The body text explains. "Despite what you've heard, Windows users aren't evil. They just don't know any better. PC people aren't the enemy, they're simply in dire need of the vast wisdom of the Macintosh community."
This makes me feel sick. My stomach gets queasy. My hands ache. My neck tightens. What can you do about such nasty arrogance? Of all the things that need fixing in the Mac community, this is the biggest. Windows isn't broken! Of course Windows users are not evil. What an idea. They don't know any better? Oh man. What rock did the jerk who wrote this ad crawl out from under?
The Intercon message is deliberately disrespectful. They paid money to get that message in front of hundreds of thousands of people! Amazing.
Try substituting women for Windows users. Or Jew or Negro or Bosnian or Serb. I wonder if anyone has actually done a study. Are Windows users more likely to go to jail for child abuse? Are Mac users more likely to go to heaven? Let's get a life.
If you care, next time you hear a Mac user talk this way, tell them how it makes you feel. Point them to this piece if you want. This arrogance has to stop now.
Respect means "to show consideration for, avoid intruding on or interfering with." The dictionary has a lot to say about respect. It derives from Latin, to look at, look back on. To respect someone you acknowledge their existence. To show disrespect is to push away, to simplify, to ignore. To show a deliberate lack of consideration for others.
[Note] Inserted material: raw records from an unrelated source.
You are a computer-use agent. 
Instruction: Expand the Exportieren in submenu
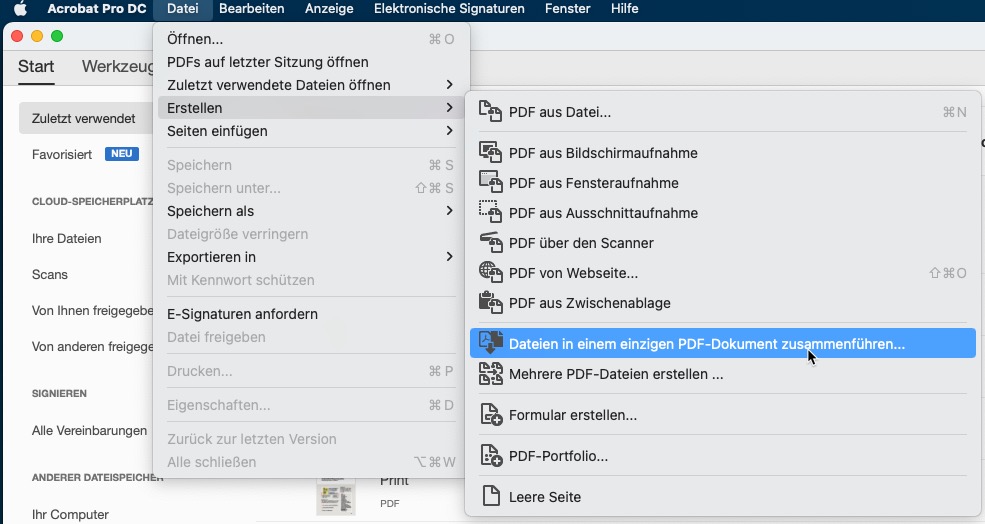pos(450,257)
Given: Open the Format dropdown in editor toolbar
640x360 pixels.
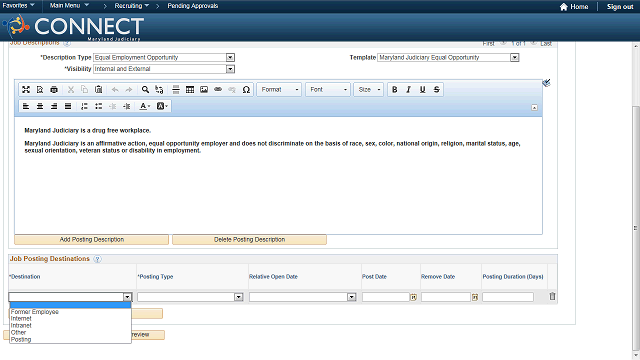Looking at the screenshot, I should (x=280, y=90).
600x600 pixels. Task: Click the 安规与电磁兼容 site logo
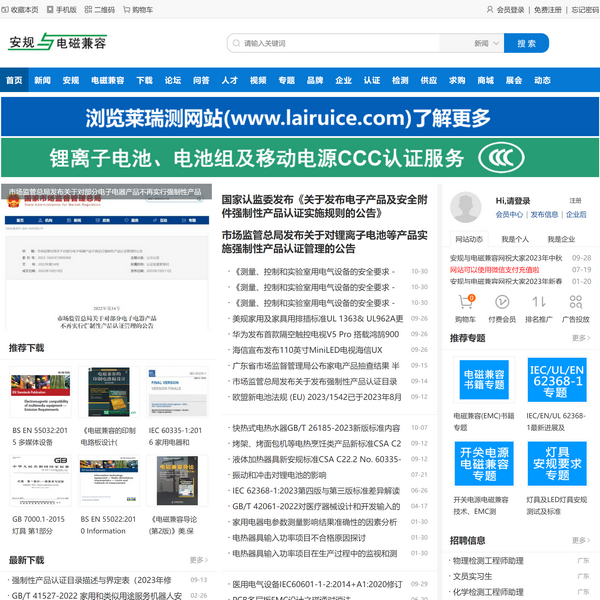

Let's look at why Mac users should respect Windows users. First, in many ways their operating system is more powerful than the Mac OS. There are a lot of features in Windows that I've wished for in the Macintosh. The logic of Windows is totally open and subject to modification by the user or sysadmin.
But features aren't the most compelling reason to respect Windows and all that it represents. We must respect it simply because it exists. It's a growing platform, they are moving. Windows 3.0 was a shell on DOS, a competent one, but not really comparable to the Macintosh. Even Microsoft people acknowledge this.
Then came Windows 95, and NT 4.0, which brought Windows to parity-plus, and created the opportunity for Windows apps to do the same kind of stuff that the Mac development community had been doing with System 7.
And Microsoft has woken to the web, and is moving their operating system to places that the Mac OS *may* be moving assuming everything goes right at Apple. But at the very best, the Mac OS will trail Windows in important areas. Don't miss this.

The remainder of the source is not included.